Thus far, we have been considering carcinomas as cancers that pose a threat to life because they are invasive, which means that they have the potential to metastasize to other parts of the body. A pathologist will usually include the term invasive or infiltrating in a pathology report to indicate this important aspect of the cancer. For example, a tumor of the larynx may show invasive squamous cell carcinoma, one from the stomach, invasive adenocarcinoma, or one from the breast, infiltrating ductal carcinoma. The terms invasive or infiltrating will be used when the pathologist sees the cancer cells invading through the first tissue barrier underneath it.
If a tumor biopsy shows invasive carcinoma, then a staging workup will be undertaken to determine if any cancer deposits can be found elsewhere in the body. This evaluation is often performed before surgical removal of the primary tumor but in certain cases may be performed afterward. The results of the staging workup determine the extent of the disease and whether surgery can remove or has removed all visible areas of involvement.
Not all carcinomas, however, are invasive. One class of carcinoma is considered pre-invasive. This type of cancer is called carcinoma insitu (Latin for in site or in place). Under the microscope, carcinoma in-situ (CIS) does not penetrate the tissue barriers beneath it. Although CIS cells are growing in the characteristic disorganized way that identifies the tumor as a cancer, they have not yet acquired the ability to metastasize-to break into surrounding tissues and gain access to the blood or lymph stream to spread to other parts of the body. CIS does not pose an imminent threat to life, but it can develop into invasive carcinoma over time and must be treated. Most cases of CIS are surgically removed if detected, rendering the patient cured of the CIS and eliminating the possibility that invasive cancer will develop from that area of carcinoma in-situ. CIS is not treated with chemotherapy, but radiation and hormonal therapy may play a role in treatment, especially in breast cancer. The cure rate for CIS is almost 100 percent.

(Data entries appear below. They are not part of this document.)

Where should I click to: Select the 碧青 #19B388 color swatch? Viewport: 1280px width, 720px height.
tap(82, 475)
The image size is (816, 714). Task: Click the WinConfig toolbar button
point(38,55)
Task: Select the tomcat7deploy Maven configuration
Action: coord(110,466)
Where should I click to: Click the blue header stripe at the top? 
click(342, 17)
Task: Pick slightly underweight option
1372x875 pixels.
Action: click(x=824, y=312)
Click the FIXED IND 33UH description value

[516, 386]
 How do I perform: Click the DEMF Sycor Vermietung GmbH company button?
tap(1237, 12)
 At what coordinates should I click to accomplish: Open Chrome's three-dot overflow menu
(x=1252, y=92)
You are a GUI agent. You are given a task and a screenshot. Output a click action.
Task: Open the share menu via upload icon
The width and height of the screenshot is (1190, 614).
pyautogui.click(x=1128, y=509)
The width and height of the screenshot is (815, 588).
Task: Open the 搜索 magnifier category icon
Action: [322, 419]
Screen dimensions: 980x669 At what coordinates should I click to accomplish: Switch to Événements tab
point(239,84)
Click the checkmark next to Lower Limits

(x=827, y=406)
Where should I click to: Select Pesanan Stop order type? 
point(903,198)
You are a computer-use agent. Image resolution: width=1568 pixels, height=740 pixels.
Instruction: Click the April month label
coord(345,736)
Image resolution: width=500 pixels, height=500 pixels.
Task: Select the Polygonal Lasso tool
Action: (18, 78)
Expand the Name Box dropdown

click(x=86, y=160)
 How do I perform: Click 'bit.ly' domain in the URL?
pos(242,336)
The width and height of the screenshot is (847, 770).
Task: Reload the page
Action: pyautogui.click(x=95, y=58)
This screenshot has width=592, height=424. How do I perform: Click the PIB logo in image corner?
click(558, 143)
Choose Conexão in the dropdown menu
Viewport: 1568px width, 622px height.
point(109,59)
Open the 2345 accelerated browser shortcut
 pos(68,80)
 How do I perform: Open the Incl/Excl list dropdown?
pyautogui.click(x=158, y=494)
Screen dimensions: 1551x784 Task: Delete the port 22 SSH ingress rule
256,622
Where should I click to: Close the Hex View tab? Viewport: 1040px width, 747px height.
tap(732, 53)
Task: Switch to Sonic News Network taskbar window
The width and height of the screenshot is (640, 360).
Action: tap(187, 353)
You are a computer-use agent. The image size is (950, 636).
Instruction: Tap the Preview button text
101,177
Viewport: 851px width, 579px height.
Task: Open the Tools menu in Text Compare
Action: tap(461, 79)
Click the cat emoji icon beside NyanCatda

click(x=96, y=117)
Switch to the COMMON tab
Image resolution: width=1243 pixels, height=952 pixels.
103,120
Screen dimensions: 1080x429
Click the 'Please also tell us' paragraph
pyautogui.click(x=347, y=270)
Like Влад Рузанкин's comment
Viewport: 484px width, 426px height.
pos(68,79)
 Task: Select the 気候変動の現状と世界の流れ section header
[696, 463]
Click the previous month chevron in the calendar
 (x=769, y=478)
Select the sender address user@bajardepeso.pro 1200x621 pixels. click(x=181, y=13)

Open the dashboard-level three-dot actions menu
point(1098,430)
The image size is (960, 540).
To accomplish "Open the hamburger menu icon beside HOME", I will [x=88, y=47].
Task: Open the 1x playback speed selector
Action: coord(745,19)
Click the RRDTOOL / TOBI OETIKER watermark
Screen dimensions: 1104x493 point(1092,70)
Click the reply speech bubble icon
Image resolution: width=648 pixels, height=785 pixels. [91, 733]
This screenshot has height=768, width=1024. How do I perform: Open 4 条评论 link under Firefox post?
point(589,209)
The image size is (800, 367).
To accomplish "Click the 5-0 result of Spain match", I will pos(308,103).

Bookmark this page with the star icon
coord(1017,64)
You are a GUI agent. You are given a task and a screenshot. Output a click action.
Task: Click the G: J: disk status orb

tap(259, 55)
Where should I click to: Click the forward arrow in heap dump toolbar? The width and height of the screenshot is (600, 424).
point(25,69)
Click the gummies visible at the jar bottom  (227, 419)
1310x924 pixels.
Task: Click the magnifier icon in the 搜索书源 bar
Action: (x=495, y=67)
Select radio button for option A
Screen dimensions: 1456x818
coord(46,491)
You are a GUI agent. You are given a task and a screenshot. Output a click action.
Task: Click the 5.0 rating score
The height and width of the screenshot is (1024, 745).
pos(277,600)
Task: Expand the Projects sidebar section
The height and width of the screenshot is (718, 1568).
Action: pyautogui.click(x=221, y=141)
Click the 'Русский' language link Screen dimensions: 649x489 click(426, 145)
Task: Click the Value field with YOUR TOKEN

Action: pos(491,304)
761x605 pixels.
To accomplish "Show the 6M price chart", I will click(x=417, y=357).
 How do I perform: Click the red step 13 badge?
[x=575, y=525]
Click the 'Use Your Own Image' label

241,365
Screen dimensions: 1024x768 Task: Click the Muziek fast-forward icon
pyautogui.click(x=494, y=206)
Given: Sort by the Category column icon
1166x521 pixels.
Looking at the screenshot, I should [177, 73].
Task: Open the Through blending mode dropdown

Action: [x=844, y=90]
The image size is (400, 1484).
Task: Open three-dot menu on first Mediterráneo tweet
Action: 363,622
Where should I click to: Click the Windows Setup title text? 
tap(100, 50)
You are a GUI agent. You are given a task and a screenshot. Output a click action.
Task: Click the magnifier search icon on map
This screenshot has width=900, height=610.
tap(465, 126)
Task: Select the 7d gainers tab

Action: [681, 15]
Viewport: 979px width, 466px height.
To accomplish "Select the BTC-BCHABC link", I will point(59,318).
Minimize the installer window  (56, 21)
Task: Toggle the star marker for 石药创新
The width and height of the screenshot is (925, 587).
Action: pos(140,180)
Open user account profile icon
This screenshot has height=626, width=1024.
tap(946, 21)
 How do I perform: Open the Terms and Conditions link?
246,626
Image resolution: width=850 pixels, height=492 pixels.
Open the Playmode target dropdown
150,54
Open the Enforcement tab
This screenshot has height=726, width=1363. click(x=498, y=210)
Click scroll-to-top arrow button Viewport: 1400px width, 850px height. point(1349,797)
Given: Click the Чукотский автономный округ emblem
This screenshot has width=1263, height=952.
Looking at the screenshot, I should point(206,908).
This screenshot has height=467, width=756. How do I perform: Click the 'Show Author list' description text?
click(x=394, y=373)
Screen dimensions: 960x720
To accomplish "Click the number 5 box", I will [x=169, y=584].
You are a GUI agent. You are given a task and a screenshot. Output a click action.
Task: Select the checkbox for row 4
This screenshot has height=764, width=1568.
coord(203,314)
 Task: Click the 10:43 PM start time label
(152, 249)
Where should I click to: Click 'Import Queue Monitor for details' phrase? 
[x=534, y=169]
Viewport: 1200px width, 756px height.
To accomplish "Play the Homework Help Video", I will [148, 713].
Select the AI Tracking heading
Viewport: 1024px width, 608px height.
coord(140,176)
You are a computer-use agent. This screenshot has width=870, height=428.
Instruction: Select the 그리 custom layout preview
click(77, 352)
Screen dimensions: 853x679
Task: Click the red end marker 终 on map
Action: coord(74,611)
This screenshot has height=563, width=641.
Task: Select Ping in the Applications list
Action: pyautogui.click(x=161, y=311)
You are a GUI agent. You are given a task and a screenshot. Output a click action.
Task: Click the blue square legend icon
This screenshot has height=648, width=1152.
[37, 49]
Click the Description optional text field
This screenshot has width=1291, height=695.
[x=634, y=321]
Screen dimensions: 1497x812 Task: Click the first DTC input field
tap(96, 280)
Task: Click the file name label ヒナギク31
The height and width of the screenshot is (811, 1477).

In addition to being an early cancer that is highly curable, carcinoma in-situ is also an indicator that the affected person is at an increased risk for the future development of cancer (both in-situ and invasive types). Therefore, after someone is treated for CIS, he or she should undergo regular surveillance testing to detect newly developing cancers at their earliest, most curable stages. In addition, CIS marks an important moment in the health of a patient: it is an ideal time to take advantage of cancer prevention measures or make lifestyle changes that help ward off the disease.
Carcinoma in-situ is most commonly encountered in the breast. The detection of ductal carcinoma in-situ (DCIS) of the breast has dramatically increased since mammography has replaced simple physical examination as the primary way in which breast cancer is detected today. Mammography enables the detection of much smaller cancers than are found by physical examination alone, and an increasing number of these smaller cancers consist of DCIS rather than invasive breast cancer. Many women who develop DCIS are advised to take the drug tamoxifen for five years after DCIS is treated in order to prevent the future development of breast cancer. Tamoxifen blocks the stimulating effects of estrogen on breast cells and reduces the future occurrence of both DCIS and invasive breast cancer. These cancer-reducing effects are experienced by both breasts, not just the one in which the DCIS is found.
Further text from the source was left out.